* **Exercise**
Rewrite the records below, putting "Which spot should I click to" in place of each "Where should I click to" and changing nothing else.

===== Data listing =====

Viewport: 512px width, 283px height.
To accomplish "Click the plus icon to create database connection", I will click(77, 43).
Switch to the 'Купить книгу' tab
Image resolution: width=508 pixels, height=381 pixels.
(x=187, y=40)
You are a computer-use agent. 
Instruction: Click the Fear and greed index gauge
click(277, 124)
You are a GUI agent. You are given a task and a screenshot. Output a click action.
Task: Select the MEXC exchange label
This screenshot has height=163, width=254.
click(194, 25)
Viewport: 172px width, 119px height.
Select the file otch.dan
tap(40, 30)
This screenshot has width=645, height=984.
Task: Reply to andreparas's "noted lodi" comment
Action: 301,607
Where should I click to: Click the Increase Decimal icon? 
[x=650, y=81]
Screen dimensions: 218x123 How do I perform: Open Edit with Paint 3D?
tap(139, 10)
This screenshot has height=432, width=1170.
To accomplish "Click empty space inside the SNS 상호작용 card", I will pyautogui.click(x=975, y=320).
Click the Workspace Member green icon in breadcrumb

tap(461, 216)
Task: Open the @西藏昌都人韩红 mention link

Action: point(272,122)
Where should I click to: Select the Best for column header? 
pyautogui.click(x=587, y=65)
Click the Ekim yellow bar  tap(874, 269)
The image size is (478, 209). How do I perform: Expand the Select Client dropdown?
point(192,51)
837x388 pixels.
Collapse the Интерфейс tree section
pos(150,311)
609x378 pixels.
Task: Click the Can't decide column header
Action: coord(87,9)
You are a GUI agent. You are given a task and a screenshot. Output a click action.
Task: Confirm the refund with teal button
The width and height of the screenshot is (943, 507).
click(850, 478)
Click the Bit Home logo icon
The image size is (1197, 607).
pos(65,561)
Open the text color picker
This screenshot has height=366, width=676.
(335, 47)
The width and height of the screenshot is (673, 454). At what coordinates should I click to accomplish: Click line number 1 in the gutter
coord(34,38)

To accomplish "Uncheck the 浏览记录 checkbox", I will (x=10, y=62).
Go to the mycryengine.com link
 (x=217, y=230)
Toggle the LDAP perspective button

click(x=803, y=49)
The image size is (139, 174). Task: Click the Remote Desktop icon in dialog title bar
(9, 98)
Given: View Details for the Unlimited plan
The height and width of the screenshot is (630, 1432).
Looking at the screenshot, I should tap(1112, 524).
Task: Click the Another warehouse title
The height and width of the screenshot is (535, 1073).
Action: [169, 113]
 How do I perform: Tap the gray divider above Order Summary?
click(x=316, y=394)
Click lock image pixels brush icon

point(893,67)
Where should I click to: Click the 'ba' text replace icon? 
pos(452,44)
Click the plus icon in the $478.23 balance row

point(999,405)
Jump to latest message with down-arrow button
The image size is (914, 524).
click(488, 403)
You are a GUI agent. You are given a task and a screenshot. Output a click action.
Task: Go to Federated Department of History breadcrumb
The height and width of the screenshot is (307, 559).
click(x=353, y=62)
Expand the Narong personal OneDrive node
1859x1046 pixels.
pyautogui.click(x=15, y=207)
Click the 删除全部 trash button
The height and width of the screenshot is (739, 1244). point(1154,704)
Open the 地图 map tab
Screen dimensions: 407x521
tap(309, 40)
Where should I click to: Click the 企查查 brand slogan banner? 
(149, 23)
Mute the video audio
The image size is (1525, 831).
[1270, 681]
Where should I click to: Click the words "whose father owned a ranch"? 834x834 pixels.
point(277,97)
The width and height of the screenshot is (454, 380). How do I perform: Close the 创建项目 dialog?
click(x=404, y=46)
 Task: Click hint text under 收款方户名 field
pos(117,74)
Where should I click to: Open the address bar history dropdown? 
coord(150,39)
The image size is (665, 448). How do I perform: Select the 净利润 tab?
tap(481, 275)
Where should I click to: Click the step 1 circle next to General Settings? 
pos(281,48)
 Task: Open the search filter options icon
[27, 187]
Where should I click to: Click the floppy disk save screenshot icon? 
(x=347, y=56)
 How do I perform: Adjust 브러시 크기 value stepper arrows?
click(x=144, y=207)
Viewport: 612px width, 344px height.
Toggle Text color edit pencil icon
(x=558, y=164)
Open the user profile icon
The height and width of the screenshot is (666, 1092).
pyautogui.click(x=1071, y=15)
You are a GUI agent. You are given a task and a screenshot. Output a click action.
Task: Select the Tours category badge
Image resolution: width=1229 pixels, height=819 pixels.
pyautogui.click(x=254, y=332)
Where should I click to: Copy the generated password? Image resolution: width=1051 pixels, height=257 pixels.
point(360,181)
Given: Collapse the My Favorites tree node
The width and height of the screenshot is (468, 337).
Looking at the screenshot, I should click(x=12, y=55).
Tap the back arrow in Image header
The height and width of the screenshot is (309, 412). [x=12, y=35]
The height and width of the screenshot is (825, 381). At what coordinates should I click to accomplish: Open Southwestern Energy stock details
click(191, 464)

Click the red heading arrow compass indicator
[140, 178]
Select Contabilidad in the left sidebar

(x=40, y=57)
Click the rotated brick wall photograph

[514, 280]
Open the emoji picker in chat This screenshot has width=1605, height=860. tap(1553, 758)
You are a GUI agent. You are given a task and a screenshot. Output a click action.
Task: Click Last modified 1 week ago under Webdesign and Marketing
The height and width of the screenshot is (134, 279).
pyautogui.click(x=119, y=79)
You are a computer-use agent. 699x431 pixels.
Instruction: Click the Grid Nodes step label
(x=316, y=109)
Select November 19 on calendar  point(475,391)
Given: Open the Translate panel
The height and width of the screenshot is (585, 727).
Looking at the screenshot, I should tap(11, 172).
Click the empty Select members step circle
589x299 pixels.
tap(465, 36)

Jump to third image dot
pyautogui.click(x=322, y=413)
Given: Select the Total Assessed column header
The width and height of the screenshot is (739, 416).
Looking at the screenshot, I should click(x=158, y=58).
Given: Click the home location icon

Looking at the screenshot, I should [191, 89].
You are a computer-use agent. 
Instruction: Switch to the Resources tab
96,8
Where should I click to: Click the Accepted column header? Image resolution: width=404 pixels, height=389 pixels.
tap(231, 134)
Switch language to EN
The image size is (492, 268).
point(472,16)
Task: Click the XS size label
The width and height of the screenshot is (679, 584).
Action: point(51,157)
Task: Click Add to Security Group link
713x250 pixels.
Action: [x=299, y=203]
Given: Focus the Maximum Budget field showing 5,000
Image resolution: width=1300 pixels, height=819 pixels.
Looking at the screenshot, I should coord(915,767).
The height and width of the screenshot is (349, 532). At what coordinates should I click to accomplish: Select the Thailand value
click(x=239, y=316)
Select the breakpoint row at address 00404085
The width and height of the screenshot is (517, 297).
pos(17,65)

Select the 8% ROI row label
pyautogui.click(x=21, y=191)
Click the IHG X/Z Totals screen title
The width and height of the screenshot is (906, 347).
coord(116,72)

=====

* **Written response**
Viewport: 512px width, 283px height.
To accomplish "Click the plus icon to create database connection", I will click(77, 43).
Switch to the 'Купить книгу' tab
Image resolution: width=508 pixels, height=381 pixels.
(x=187, y=40)
You are a computer-use agent. 
Instruction: Click the Fear and greed index gauge
click(277, 124)
You are a GUI agent. You are given a task and a screenshot. Output a click action.
Task: Select the MEXC exchange label
This screenshot has height=163, width=254.
click(194, 25)
Viewport: 172px width, 119px height.
Select the file otch.dan
tap(40, 30)
This screenshot has width=645, height=984.
Task: Reply to andreparas's "noted lodi" comment
Action: 301,607
Which spot should I click to: Click the Increase Decimal icon? 
[x=650, y=81]
Screen dimensions: 218x123 How do I perform: Open Edit with Paint 3D?
tap(139, 10)
This screenshot has height=432, width=1170.
To accomplish "Click empty space inside the SNS 상호작용 card", I will pyautogui.click(x=975, y=320).
Click the Workspace Member green icon in breadcrumb

tap(461, 216)
Task: Open the @西藏昌都人韩红 mention link

Action: point(272,122)
Which spot should I click to: Select the Best for column header? 
pyautogui.click(x=587, y=65)
Click the Ekim yellow bar  tap(874, 269)
The image size is (478, 209). How do I perform: Expand the Select Client dropdown?
point(192,51)
837x388 pixels.
Collapse the Интерфейс tree section
pos(150,311)
609x378 pixels.
Task: Click the Can't decide column header
Action: coord(87,9)
You are a GUI agent. You are given a task and a screenshot. Output a click action.
Task: Confirm the refund with teal button
The width and height of the screenshot is (943, 507).
click(850, 478)
Click the Bit Home logo icon
The image size is (1197, 607).
pos(65,561)
Open the text color picker
This screenshot has height=366, width=676.
(335, 47)
The width and height of the screenshot is (673, 454). At what coordinates should I click to accomplish: Click line number 1 in the gutter
coord(34,38)

To accomplish "Uncheck the 浏览记录 checkbox", I will (x=10, y=62).
Go to the mycryengine.com link
 (x=217, y=230)
Toggle the LDAP perspective button

click(x=803, y=49)
The image size is (139, 174). Task: Click the Remote Desktop icon in dialog title bar
(9, 98)
Given: View Details for the Unlimited plan
The height and width of the screenshot is (630, 1432).
Looking at the screenshot, I should tap(1112, 524).
Task: Click the Another warehouse title
The height and width of the screenshot is (535, 1073).
Action: [169, 113]
 How do I perform: Tap the gray divider above Order Summary?
click(x=316, y=394)
Click lock image pixels brush icon

point(893,67)
Which spot should I click to: Click the 'ba' text replace icon? 
pos(452,44)
Click the plus icon in the $478.23 balance row

point(999,405)
Jump to latest message with down-arrow button
The image size is (914, 524).
click(488, 403)
You are a GUI agent. You are given a task and a screenshot. Output a click action.
Task: Go to Federated Department of History breadcrumb
The height and width of the screenshot is (307, 559).
click(x=353, y=62)
Expand the Narong personal OneDrive node
1859x1046 pixels.
pyautogui.click(x=15, y=207)
Click the 删除全部 trash button
The height and width of the screenshot is (739, 1244). point(1154,704)
Open the 地图 map tab
Screen dimensions: 407x521
tap(309, 40)
Which spot should I click to: Click the 企查查 brand slogan banner? 
(149, 23)
Mute the video audio
The image size is (1525, 831).
[1270, 681]
Which spot should I click to: Click the words "whose father owned a ranch"? 834x834 pixels.
point(277,97)
The width and height of the screenshot is (454, 380). How do I perform: Close the 创建项目 dialog?
click(x=404, y=46)
 Task: Click hint text under 收款方户名 field
pos(117,74)
Which spot should I click to: Open the address bar history dropdown? 
coord(150,39)
The image size is (665, 448). How do I perform: Select the 净利润 tab?
tap(481, 275)
Which spot should I click to: Click the step 1 circle next to General Settings? 
pos(281,48)
 Task: Open the search filter options icon
[27, 187]
Which spot should I click to: Click the floppy disk save screenshot icon? 
(x=347, y=56)
 How do I perform: Adjust 브러시 크기 value stepper arrows?
click(x=144, y=207)
Viewport: 612px width, 344px height.
Toggle Text color edit pencil icon
(x=558, y=164)
Open the user profile icon
The height and width of the screenshot is (666, 1092).
pyautogui.click(x=1071, y=15)
You are a GUI agent. You are given a task and a screenshot. Output a click action.
Task: Select the Tours category badge
Image resolution: width=1229 pixels, height=819 pixels.
pyautogui.click(x=254, y=332)
Which spot should I click to: Copy the generated password? Image resolution: width=1051 pixels, height=257 pixels.
point(360,181)
Given: Collapse the My Favorites tree node
The width and height of the screenshot is (468, 337).
Looking at the screenshot, I should click(x=12, y=55).
Tap the back arrow in Image header
The height and width of the screenshot is (309, 412). [x=12, y=35]
The height and width of the screenshot is (825, 381). At what coordinates should I click to accomplish: Open Southwestern Energy stock details
click(191, 464)

Click the red heading arrow compass indicator
[140, 178]
Select Contabilidad in the left sidebar

(x=40, y=57)
Click the rotated brick wall photograph

[514, 280]
Open the emoji picker in chat This screenshot has width=1605, height=860. tap(1553, 758)
You are a GUI agent. You are given a task and a screenshot. Output a click action.
Task: Click Last modified 1 week ago under Webdesign and Marketing
The height and width of the screenshot is (134, 279).
pyautogui.click(x=119, y=79)
You are a computer-use agent. 699x431 pixels.
Instruction: Click the Grid Nodes step label
(x=316, y=109)
Select November 19 on calendar  point(475,391)
Given: Open the Translate panel
The height and width of the screenshot is (585, 727).
Looking at the screenshot, I should tap(11, 172).
Click the empty Select members step circle
589x299 pixels.
tap(465, 36)

Jump to third image dot
pyautogui.click(x=322, y=413)
Given: Select the Total Assessed column header
The width and height of the screenshot is (739, 416).
Looking at the screenshot, I should click(x=158, y=58).
Given: Click the home location icon

Looking at the screenshot, I should [191, 89].
You are a computer-use agent. 
Instruction: Switch to the Resources tab
96,8
Which spot should I click to: Click the Accepted column header? Image resolution: width=404 pixels, height=389 pixels.
tap(231, 134)
Switch language to EN
The image size is (492, 268).
point(472,16)
Task: Click the XS size label
The width and height of the screenshot is (679, 584).
Action: point(51,157)
Task: Click Add to Security Group link
713x250 pixels.
Action: [x=299, y=203]
Given: Focus the Maximum Budget field showing 5,000
Image resolution: width=1300 pixels, height=819 pixels.
Looking at the screenshot, I should coord(915,767).
The height and width of the screenshot is (349, 532). At what coordinates should I click to accomplish: Select the Thailand value
click(x=239, y=316)
Select the breakpoint row at address 00404085
The width and height of the screenshot is (517, 297).
pos(17,65)

Select the 8% ROI row label
pyautogui.click(x=21, y=191)
Click the IHG X/Z Totals screen title
The width and height of the screenshot is (906, 347).
coord(116,72)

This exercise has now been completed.